Only a number is wanted: how many lines of the entries include the string "computer"?

### Data

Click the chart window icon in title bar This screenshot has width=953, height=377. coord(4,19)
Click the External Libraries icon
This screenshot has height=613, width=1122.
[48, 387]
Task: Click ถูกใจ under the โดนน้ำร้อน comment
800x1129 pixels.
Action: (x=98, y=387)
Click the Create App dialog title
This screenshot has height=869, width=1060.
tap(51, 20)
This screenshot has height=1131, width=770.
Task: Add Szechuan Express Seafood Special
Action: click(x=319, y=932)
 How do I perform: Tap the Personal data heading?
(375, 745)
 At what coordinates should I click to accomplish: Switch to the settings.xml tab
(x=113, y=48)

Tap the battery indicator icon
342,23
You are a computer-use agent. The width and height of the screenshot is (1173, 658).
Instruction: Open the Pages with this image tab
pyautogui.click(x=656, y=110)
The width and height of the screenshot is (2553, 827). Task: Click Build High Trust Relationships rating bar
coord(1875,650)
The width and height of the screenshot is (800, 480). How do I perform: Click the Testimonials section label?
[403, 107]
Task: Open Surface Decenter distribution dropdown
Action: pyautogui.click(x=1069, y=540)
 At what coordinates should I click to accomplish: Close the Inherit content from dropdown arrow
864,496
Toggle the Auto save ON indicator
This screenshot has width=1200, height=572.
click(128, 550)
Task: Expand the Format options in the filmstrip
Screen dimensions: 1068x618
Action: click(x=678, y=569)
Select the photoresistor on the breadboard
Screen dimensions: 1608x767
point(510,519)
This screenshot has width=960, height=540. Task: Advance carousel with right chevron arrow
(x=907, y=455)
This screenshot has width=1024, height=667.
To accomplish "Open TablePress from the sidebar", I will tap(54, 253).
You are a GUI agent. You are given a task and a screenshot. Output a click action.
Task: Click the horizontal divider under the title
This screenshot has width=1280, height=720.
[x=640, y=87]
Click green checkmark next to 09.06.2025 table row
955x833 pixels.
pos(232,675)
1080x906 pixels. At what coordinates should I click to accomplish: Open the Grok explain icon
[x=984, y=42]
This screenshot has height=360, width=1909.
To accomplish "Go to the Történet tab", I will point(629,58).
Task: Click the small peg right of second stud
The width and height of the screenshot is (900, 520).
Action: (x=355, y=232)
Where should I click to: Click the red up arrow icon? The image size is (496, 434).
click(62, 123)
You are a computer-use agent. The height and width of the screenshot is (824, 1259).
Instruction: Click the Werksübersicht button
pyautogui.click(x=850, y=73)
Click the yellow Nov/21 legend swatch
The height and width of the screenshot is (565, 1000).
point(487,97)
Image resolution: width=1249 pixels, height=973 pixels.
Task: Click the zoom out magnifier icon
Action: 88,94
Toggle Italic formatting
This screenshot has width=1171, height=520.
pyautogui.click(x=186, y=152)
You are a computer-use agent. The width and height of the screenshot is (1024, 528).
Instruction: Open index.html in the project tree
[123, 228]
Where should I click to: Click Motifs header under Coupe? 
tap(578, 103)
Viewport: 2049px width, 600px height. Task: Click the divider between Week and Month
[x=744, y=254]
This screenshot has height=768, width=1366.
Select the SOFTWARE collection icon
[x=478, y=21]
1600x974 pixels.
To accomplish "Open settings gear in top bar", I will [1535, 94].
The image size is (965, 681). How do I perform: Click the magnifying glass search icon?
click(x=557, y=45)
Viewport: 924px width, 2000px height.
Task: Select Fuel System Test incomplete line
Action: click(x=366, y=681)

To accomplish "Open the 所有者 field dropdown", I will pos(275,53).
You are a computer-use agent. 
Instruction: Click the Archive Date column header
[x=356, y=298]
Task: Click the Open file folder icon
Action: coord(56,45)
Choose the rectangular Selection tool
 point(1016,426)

######

Written solution
4